For the second day running Australian and Dutch unarmed police have been forced to turn around before reaching the MH17 crash site due to heavy shelling in eastern Ukraine.
And for the second day running Foreign Minister Julie Bishop has insisted Canberra won’t be deterred by the setback.
“Tomorrow we will attempt to make the journey again because we owe it to the families of the people who were killed in this aircraft crash to retrieve the bodies and remains of their loved ones,” Ms Bishop told reporters in Kiev on Monday.
“We will not put our police in harm’s way, we will not take any unnecessary risks.
“But we will not be deterred in our efforts to get onto that site and retrieve the bodies of Australians who were killed.”
The Ukrainian military on Monday said its troops had battled their way into to a string of towns around the scene.
Rebel leaders confirmed they’d lost ground and lashed out at Kiev for pursuing an offensive despite the planned visit by international experts.
Ms Bishop and special envoy Angus Houston met with Ukrainian president Petro Poroshenko on Monday.
The foreign minister said he “reaffirmed his commitment to ensure there was an exclusion zone” around the site.
“And we are seeking to have assurances that there would be a humanitarian corridor,” Ms Bishop added.
The minister was then asked whether Mr Poroshenko could be taken at his word given Monday’s shelling.
“The (Ukrainian) president can only give assurances on behalf of the Ukrainian military not on behalf of the others,” she said, adding there were different separatist groups involved in the conflict, some of which were internally divided.

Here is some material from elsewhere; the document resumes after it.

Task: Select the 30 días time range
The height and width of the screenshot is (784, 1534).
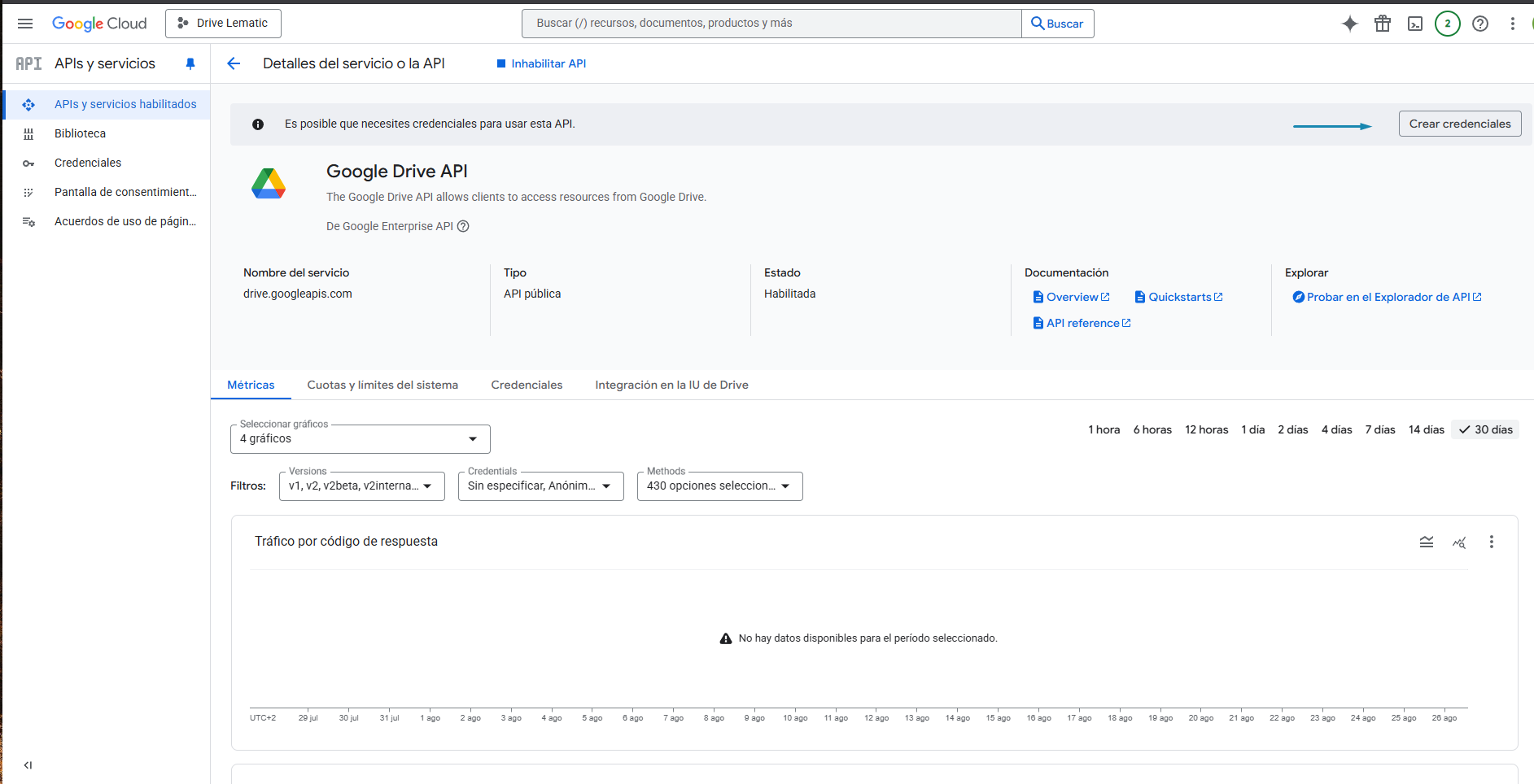Action: [1485, 429]
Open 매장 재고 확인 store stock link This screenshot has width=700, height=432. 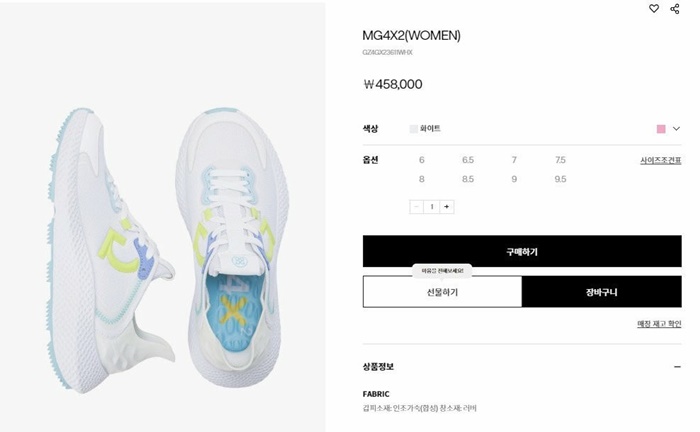pos(659,324)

Meanwhile, Ms Bishop still wants the Ukrainian parliament to ratify a deployment agreement she’s signed with her counterpart, Pavlo Klimkin, that would allow Australia to send in armed police or soldiers.
The Dutch now have a similar deal they’re hoping to have ratified on Thursday too.

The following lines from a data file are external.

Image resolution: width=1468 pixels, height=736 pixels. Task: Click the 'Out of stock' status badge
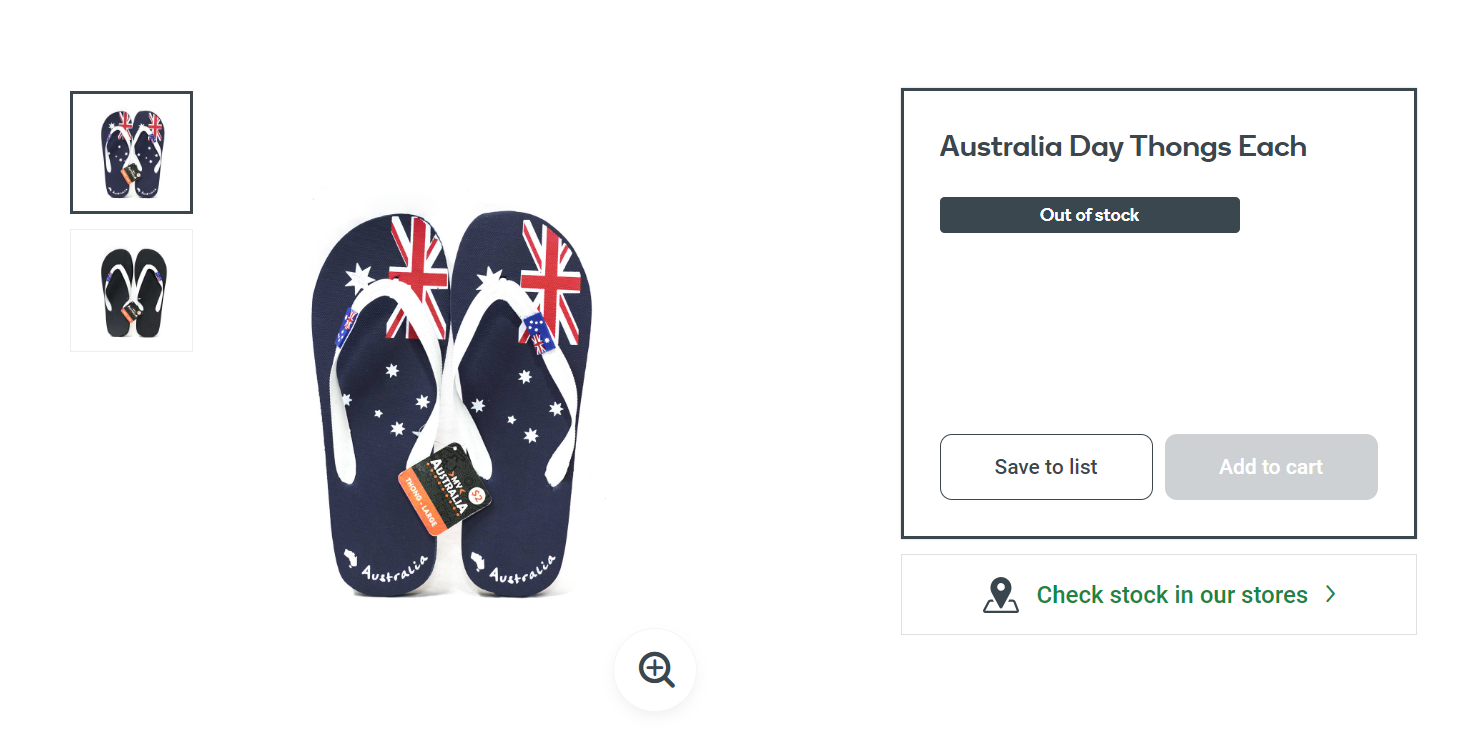tap(1089, 214)
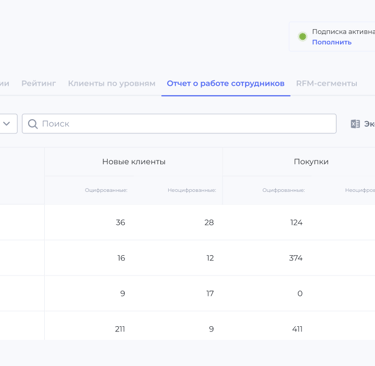
Task: Click Неоцифрованные subheader under Новые клиенты
Action: coord(192,190)
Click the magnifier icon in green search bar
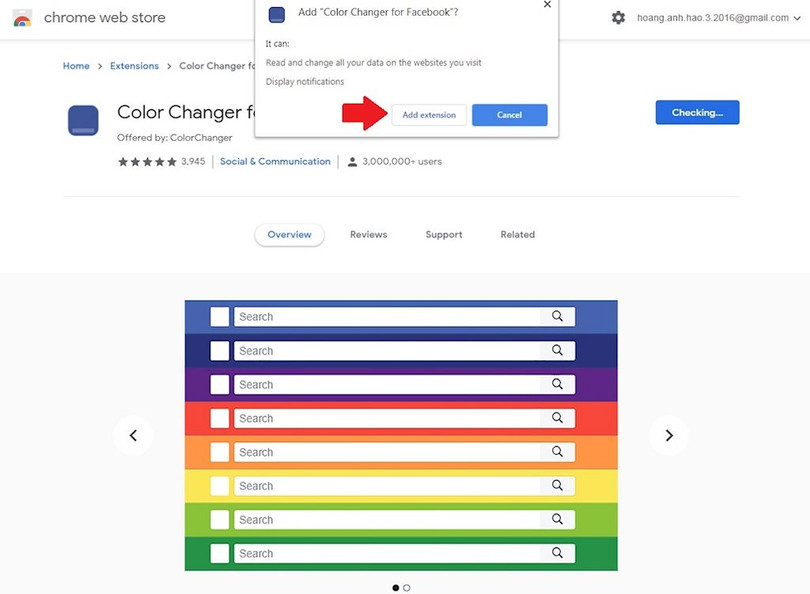Viewport: 810px width, 594px height. [557, 553]
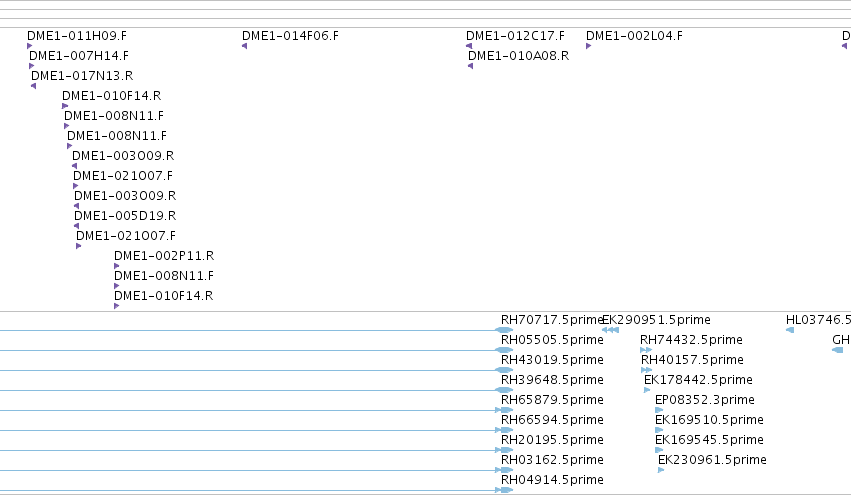Open the EK178442.5prime label

point(698,379)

“It’s contingency planning,” Ms Bishop said.
“This agreement … sets out the conduct that can be carried on, immunities, privileges and day-today engagement.
“Part of that is to have the right, should it ever be necessary, to bring arms into the country for self defence.”
Canberra doesn’t envisage that happening, Ms Bishop said, “but it would be reckless not to include it in this kind of agreement”.